Here, we introduce some basic format in Simtransformer.

## Configuration Setting

## Data Setting

batch (tuple): A tuple containing the batch data. The batch can have:

* 2 elements: `(x, y)`
* 3 elements: `(x, y, msk)`
* More than 3 elements: `(x, y, msk, batch_info)`

Here, the shapes are given by

* `x.shape`= (batch_size, seq_len, Optional), where `Optional` can either be `None` for token index or `embedding_dim` if `x` is supplied as the embedding.
* `y.shape` =  (batch_size, seq_len, Optional), where `Optional` is usually the `logits`, i.e., log probability, or the output dimension.
* `msk.shape` = (batch_size, seq_len), a bool tensor indicating where the losses are computed.

In fact, for the position `msk` == `True`, `loss_p_model` in method **config_pipeline()** is applied and for the position `msk` == `False`, `loss_n_model` is applied. The final loss will be the the summation `loss` = `loss_p` + `loss_n`.

### Customizable Methods for Supplying a Batch in a Data

The methods related to batch are majorly in class `DataModuleBase`:

* **train_val_test_split(self, data)**: return (`data_train`, `data_val`, `data_test`)

* **transform_batch(self, batch, dataloader_idx)**: to pad the sequences in the batch and make it ready to be fed into the forward process.

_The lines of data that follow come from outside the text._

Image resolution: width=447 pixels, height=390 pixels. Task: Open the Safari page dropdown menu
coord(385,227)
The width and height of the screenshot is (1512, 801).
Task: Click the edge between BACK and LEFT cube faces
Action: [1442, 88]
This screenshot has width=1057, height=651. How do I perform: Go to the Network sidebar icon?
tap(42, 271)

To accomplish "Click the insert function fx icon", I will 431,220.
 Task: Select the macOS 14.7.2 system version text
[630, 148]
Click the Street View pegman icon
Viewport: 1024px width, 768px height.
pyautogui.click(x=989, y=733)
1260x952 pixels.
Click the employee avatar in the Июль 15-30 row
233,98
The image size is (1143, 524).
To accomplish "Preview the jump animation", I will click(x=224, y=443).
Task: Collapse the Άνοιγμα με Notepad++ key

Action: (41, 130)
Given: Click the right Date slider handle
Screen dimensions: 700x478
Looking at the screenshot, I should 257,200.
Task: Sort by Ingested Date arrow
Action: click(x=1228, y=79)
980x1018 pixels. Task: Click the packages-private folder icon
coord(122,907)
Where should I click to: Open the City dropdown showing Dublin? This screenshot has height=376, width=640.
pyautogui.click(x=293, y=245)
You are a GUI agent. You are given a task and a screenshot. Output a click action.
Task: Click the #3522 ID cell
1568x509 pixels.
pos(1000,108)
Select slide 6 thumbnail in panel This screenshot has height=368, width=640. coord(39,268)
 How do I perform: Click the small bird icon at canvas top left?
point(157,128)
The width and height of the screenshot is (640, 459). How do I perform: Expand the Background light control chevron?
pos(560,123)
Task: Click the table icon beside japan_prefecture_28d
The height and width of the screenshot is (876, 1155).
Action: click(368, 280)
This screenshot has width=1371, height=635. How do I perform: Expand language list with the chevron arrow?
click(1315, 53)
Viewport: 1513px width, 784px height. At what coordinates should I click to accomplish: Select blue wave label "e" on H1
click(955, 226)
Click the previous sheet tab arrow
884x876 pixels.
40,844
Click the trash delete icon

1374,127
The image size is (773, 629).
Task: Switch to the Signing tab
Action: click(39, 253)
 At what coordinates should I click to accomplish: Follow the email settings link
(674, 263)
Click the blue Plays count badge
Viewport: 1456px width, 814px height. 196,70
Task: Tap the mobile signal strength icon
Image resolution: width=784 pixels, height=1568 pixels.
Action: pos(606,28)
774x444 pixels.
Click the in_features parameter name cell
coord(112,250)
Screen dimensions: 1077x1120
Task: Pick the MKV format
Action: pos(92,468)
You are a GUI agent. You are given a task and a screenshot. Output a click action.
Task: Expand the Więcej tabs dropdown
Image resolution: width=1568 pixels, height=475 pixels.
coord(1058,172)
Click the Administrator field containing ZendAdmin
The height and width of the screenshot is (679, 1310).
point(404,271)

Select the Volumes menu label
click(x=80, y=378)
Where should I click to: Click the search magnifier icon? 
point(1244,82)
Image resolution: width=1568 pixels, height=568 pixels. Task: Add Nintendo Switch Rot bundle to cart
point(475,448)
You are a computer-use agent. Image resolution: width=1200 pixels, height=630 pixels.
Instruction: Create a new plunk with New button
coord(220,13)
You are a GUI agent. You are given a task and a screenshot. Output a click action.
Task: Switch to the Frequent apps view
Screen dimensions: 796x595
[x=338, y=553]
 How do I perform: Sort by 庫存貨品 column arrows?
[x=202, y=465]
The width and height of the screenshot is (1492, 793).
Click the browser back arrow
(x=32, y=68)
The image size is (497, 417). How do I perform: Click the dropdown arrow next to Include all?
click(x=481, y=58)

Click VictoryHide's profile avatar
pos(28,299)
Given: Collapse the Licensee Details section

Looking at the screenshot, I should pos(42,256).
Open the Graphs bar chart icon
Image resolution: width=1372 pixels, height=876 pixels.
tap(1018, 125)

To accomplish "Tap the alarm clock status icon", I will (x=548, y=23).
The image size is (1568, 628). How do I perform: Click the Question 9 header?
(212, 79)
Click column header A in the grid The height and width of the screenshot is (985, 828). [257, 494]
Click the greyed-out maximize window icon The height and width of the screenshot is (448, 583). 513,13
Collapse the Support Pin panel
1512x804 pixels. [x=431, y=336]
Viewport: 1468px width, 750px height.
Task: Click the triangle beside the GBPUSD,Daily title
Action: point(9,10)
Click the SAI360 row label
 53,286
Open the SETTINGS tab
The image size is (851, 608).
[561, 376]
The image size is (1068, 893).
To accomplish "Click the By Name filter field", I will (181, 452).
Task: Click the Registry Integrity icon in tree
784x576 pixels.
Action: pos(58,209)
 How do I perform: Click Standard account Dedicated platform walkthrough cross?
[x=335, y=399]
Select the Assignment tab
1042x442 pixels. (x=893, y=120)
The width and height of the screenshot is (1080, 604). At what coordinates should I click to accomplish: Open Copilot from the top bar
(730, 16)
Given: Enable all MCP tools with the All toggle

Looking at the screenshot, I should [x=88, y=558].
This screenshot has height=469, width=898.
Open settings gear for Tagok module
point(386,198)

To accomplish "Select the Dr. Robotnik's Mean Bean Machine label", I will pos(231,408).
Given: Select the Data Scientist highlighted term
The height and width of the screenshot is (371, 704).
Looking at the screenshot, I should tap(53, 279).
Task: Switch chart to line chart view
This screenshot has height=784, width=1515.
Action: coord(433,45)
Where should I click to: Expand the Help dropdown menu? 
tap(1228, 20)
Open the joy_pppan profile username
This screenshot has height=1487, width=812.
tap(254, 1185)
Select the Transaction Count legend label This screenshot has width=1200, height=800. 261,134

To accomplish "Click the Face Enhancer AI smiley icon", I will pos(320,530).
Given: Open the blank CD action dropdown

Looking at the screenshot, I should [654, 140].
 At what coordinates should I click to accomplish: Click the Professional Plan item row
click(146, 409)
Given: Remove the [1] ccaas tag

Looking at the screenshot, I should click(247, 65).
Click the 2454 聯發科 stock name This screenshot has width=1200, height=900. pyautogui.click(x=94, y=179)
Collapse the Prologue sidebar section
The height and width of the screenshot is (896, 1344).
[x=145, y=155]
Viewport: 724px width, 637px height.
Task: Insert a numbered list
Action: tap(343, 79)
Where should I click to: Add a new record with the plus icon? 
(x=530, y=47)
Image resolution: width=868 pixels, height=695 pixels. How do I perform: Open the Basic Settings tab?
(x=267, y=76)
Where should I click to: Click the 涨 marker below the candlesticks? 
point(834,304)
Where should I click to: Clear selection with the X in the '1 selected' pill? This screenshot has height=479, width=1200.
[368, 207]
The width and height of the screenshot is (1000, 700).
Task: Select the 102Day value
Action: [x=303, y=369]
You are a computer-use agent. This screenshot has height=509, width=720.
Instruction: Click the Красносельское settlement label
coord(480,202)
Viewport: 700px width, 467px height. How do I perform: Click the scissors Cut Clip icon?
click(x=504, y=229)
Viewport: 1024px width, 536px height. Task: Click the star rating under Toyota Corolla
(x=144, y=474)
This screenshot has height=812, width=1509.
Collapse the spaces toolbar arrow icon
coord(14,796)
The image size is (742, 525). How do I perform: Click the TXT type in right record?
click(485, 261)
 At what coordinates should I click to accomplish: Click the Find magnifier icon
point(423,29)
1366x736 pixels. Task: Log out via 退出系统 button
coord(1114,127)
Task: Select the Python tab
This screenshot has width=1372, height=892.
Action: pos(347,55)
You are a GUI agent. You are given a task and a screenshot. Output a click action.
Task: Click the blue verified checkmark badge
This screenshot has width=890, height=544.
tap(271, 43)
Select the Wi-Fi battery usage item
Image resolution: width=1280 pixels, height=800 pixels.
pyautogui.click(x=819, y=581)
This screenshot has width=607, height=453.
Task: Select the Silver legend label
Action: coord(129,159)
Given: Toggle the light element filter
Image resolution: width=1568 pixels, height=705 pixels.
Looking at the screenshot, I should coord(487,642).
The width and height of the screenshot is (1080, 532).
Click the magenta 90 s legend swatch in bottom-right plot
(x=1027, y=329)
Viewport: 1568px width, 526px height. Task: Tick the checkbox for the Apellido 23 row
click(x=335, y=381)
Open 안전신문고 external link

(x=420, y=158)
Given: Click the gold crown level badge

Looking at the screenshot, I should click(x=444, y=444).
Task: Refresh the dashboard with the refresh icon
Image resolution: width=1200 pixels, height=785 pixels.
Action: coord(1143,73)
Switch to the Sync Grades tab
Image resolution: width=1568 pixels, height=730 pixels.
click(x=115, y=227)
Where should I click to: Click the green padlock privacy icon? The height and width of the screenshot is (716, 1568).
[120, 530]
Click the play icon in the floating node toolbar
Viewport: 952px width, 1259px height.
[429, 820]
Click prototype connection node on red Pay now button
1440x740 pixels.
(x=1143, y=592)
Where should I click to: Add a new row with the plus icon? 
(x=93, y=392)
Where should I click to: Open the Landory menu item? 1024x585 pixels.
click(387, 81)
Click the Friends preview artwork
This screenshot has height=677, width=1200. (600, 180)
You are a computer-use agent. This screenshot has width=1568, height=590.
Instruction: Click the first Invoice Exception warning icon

The return is a dictionary that should contains the keys "prompt", "label", "mask", "probe_label", "probe_mask", "batch_info". 
For only doing the training, "probe_label", "probe_mask", "batch_info" can be 

* **prepare_data()**: used for downloading dataset, or you can use it for regenerating the dataset. 

Here is an example: 

```python
class DataModule(DataModuleBase):
    def train_val_test_split(self, data):
        # split data into train, validation, and test sets by ratio 90:5:5
        data_train, data_test = random_split(data, [int(0.9*len(data)), len(data)-int(0.9*len(data))])
        data_train, data_val = random_split(data_train, [int(0.9*len(data_train)), len(data_train)-int(0.9*len(data_train))])
        return data_train, data_val, data_test
    
    def transform_batch(self, batch, dataloader_idx):
        """
        Here, each sample consists of a dictionary with "pos", "sentence" and "reasoning_path" keys.
        """
        max_seq_len = max([len(sample['sentence']) for sample in batch])
        x_tensor = torch.zeros(len(batch), max_seq_len - 1, dtype=torch.long).fill_(self.vocab["<pad>"])
        y_tensor = torch.zeros(len(batch), max_seq_len - 1, dtype=torch.long)
        batch_info = []
        msk_tensor = torch.zeros(len(batch), max_seq_len - 1, dtype=torch.bool)
        probe_msk_tensor = torch.zeros(len(batch), max_seq_len - 1, dtype=torch.bool)
        probe_label = torch.zeros(len(batch), 1, dtype=torch.long).fill_(self.vocab["<pad>"])
        
        for i, sample in enumerate(batch):
            sentence, reasoning_path, pos = sample['sentence'], sample['reasoning_path'], sample['pos']
            sentence_idx = [self.vocab[word] for word in sentence]
            sentence_idx_padded = sentence_idx + [self.vocab["<pad>"]] * (max_seq_len - len(sentence_idx))
            
            x_tensor[i, :] = copy.deepcopy(torch.tensor(sentence_idx_padded[:-1]))
            y_tensor[i, :] = copy.deepcopy(torch.tensor(sentence_idx_padded[1:]))
            
            # find the position of '<pre_rel>' and set the token next to it to be '<Q>'
            pre_rel_pos = sentence.index('<pre_rel>')
            rel_pos = pre_rel_pos + 1
            pre_dst_pos = sentence.index('<pre_dst>')
            dst_pos = pre_dst_pos + 1
            
            msk_tensor[i, torch.where(x_tensor[i, :] == self.vocab['<pre_dst>'])] = True
            
            # the following two is for probing
            probe_msk_tensor[i, [pre_rel_pos, rel_pos, pre_dst_pos]] = True

            probe_label[i, 0] = sentence_idx_padded[dst_pos]
            
            batch_info.append(sample)
            
        return EasyDict({
            "prompt": x_tensor,
            "label": y_tensor,
            "mask": msk_tensor,
            "probe_label": probe_label,
            "probe_mask": probe_msk_tensor,
            "batch_info": batch_info
        })
```

### DataModuleBase Configuration

The DataModuleBase is initialized by data_config


## Probing Model

### Channel

We treat each hidden state at each position as an `in_channel`, while each probing task as an `out_channel`. The total number of linear probes we are training is thus the product of the total number of `in_channel` and `out_channel`.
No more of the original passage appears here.